Abstract: Psychol Med. 2024 Oct 7;54(12):1-9. doi: 10.1017/S0033291724001570. Online ahead of print.

Background:
Cross-sectional studies have identified health risks associated with epigenetic aging. However, it is unclear whether these risks make epigenetic clocks ‘tick faster’ (i.e. accelerate biological aging). The current study examines concurrent and lagged within-person changes of a variety of health risks associated with epigenetic aging.

Methods:
Individuals from the Great Smoky Mountains Study were followed from age 9 to 35 years. DNA methylation profiles were assessed from blood, at multiple timepoints (i.e. waves) for each individual. Health risks were psychiatric, lifestyle, and adversity factors. Concurrent (N = 539 individuals; 1029 assessments) and lagged (N = 380 individuals; 760 assessments) analyses were used to determine the link between health risks and epigenetic aging.

Results:
Concurrent models showed that BMI (r = 0.15, P_FDR < 0.01) was significantly correlated to epigenetic aging at the subject-level but not wave-level. Lagged models demonstrated that depressive symptoms (b = 1.67 months per symptom, P_FDR = 0.02) in adolescence accelerated epigenetic aging in adulthood, also when models were fully adjusted for BMI, smoking, and cannabis and alcohol use.

Conclusions:
Within-persons, changes in health risks were unaccompanied by concurrent changes in epigenetic aging, suggesting that it is unlikely for risks to immediately ‘accelerate’ epigenetic aging. However, time lagged analyses indicated that depressive symptoms in childhood/adolescence predicted epigenetic aging in adulthood. Together, findings suggest that age-related biological embedding of depressive symptoms is not instant but provides prognostic opportunities. Repeated measurements and longer follow-up times are needed to examine stable and dynamic contributions of childhood experiences to epigenetic aging across the lifespan.

Annotation

The finding:
In this study, the authors examine the relationship between multiple factors (including psychiatric symptoms) and epigenetic aging, as measured seemingly by their own, newly developed clock.

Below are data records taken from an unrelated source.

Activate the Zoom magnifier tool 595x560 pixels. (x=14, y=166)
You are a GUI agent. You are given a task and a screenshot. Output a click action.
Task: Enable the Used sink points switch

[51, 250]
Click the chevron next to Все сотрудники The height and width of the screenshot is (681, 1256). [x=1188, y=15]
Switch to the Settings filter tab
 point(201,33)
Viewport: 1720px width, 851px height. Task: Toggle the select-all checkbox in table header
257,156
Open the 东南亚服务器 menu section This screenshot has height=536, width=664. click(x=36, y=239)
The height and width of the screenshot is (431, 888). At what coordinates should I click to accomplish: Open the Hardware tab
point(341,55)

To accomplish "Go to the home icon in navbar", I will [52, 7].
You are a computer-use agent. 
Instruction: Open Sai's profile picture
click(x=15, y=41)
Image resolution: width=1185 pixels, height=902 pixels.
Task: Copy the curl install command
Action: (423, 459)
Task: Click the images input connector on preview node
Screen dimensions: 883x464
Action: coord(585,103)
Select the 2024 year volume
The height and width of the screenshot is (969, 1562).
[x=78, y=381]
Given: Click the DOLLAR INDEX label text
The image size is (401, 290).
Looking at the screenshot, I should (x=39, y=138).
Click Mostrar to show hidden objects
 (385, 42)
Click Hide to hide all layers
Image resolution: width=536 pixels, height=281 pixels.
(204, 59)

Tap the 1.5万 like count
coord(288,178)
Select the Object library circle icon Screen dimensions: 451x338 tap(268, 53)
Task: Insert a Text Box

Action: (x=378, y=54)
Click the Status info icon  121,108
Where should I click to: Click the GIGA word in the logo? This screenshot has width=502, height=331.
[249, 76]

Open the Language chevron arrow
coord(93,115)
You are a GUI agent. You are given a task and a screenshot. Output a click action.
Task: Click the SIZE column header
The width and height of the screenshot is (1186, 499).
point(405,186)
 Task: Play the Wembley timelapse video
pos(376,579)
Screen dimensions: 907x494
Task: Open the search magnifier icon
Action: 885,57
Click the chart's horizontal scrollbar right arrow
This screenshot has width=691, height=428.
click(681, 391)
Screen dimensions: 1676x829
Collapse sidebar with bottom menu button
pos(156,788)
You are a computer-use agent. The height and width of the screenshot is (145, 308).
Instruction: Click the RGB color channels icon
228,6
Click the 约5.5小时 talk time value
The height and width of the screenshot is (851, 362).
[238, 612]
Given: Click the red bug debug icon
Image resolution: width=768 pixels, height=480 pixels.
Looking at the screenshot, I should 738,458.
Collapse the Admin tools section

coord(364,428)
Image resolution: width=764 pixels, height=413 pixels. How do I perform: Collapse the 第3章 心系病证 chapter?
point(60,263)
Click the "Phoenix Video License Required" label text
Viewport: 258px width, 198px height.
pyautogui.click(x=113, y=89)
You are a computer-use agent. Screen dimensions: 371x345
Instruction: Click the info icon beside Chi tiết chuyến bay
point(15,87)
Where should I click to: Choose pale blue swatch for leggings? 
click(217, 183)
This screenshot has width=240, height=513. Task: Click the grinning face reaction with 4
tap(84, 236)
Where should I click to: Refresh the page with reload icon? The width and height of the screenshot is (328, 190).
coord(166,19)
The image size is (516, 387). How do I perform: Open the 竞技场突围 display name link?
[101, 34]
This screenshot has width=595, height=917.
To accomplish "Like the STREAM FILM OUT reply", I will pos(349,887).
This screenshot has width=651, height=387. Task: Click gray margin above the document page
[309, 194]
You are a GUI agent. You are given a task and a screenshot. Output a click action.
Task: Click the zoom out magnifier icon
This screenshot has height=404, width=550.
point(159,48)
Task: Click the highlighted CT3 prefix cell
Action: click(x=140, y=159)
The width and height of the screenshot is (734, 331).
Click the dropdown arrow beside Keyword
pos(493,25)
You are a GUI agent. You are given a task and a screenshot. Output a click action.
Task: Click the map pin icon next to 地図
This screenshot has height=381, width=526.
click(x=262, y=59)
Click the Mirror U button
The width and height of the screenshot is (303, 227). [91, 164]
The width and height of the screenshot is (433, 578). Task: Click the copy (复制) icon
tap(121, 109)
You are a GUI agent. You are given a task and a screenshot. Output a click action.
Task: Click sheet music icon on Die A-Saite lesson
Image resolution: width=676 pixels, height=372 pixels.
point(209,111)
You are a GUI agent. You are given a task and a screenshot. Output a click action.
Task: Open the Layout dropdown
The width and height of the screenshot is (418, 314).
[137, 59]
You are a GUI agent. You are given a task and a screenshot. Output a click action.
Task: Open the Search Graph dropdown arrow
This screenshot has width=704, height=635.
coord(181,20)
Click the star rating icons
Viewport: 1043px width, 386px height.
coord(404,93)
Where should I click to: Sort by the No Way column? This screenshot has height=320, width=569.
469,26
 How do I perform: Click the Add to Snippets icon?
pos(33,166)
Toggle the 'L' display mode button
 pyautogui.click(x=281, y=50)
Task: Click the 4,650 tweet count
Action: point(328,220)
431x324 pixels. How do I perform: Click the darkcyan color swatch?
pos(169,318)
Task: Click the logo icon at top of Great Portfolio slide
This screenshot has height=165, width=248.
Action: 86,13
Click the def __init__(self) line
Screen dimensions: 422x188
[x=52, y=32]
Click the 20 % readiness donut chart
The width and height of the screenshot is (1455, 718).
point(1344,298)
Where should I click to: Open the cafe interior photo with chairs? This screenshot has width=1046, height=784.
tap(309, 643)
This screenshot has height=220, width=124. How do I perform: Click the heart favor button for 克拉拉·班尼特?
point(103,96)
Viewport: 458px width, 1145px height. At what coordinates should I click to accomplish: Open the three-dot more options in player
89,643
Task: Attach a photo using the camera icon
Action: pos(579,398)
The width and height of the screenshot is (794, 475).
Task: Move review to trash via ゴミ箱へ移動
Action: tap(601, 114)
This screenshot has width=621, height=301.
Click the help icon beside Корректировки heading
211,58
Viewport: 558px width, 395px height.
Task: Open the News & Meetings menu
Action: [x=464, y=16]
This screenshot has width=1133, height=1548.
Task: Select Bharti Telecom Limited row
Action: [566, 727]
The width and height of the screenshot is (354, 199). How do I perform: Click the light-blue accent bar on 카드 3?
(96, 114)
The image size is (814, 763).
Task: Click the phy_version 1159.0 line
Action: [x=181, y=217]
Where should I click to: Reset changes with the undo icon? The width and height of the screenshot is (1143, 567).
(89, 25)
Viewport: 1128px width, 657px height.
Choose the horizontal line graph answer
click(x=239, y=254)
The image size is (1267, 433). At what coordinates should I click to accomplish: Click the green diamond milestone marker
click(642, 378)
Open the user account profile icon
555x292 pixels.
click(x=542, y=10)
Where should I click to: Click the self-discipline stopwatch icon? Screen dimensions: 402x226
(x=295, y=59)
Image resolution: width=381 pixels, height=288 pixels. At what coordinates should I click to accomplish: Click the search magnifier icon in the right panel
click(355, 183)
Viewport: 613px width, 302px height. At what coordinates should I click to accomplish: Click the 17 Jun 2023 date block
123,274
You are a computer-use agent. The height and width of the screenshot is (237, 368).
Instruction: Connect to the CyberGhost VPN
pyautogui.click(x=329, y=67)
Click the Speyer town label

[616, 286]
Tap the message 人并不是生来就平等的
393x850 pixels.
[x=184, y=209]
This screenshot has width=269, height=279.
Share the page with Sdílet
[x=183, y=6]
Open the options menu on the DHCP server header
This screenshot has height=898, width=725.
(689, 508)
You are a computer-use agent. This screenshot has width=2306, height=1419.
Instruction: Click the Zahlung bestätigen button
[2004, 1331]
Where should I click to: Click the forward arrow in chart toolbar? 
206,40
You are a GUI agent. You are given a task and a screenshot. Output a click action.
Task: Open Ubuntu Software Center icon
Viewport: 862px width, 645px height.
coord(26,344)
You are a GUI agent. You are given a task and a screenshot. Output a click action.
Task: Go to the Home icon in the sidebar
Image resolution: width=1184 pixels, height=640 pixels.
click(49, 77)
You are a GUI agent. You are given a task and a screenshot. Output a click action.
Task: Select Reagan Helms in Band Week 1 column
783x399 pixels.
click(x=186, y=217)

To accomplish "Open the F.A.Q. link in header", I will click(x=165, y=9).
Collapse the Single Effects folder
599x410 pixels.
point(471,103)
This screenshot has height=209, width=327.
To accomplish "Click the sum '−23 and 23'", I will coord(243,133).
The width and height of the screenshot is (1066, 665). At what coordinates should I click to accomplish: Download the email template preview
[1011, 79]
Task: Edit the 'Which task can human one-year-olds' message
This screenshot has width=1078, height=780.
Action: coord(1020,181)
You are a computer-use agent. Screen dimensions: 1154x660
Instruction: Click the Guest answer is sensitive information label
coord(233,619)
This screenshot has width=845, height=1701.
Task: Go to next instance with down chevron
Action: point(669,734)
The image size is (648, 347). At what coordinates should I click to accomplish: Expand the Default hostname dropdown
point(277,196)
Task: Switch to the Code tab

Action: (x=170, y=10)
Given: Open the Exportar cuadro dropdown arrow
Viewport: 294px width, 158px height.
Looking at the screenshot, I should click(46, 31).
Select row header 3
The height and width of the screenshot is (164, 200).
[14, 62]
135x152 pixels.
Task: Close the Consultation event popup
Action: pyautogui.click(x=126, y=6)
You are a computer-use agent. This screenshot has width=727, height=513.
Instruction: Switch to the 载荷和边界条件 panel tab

The authors suggest that there is a “lagged” effect of depressive symptoms, whereby depression does not cause immediate age acceleration, but instead depression now leads to accelerated age at a later timepoint. Notably, this lagging association between depression and epigenetic age remained significant even after correcting for BMI, smoking, cannabis, and alcohol use.

Strength and weaknesses:
The longitudinal design of this study, with epigenetic age measured in both childhood and adulthood, was a clear strength of this study, as was the attempt to adjust for potential confounding factors (e.g., BMI, smoking, substance use). A notable difference in this paper is that they did not use traditional methylation array platforms, but instead sequencing-based DNA methylation data, which led to them feeling it was necessary to develop their own clock. This does lead to a limitation of external validity, as this clock has not been clearly established and linked to health concerns yet.

Relevance:
These findings suggest that depressive symptoms may have lasting effects later in life. While the authors did not assess for treatment of psychiatric symptoms, it would be reasonable to hypothesize that, if depressive symptoms have a lagged effect on epigenetic aging, then prompt treatment may be able to mitigate some of those effects (though of course, more studies would be needed to demonstrate this).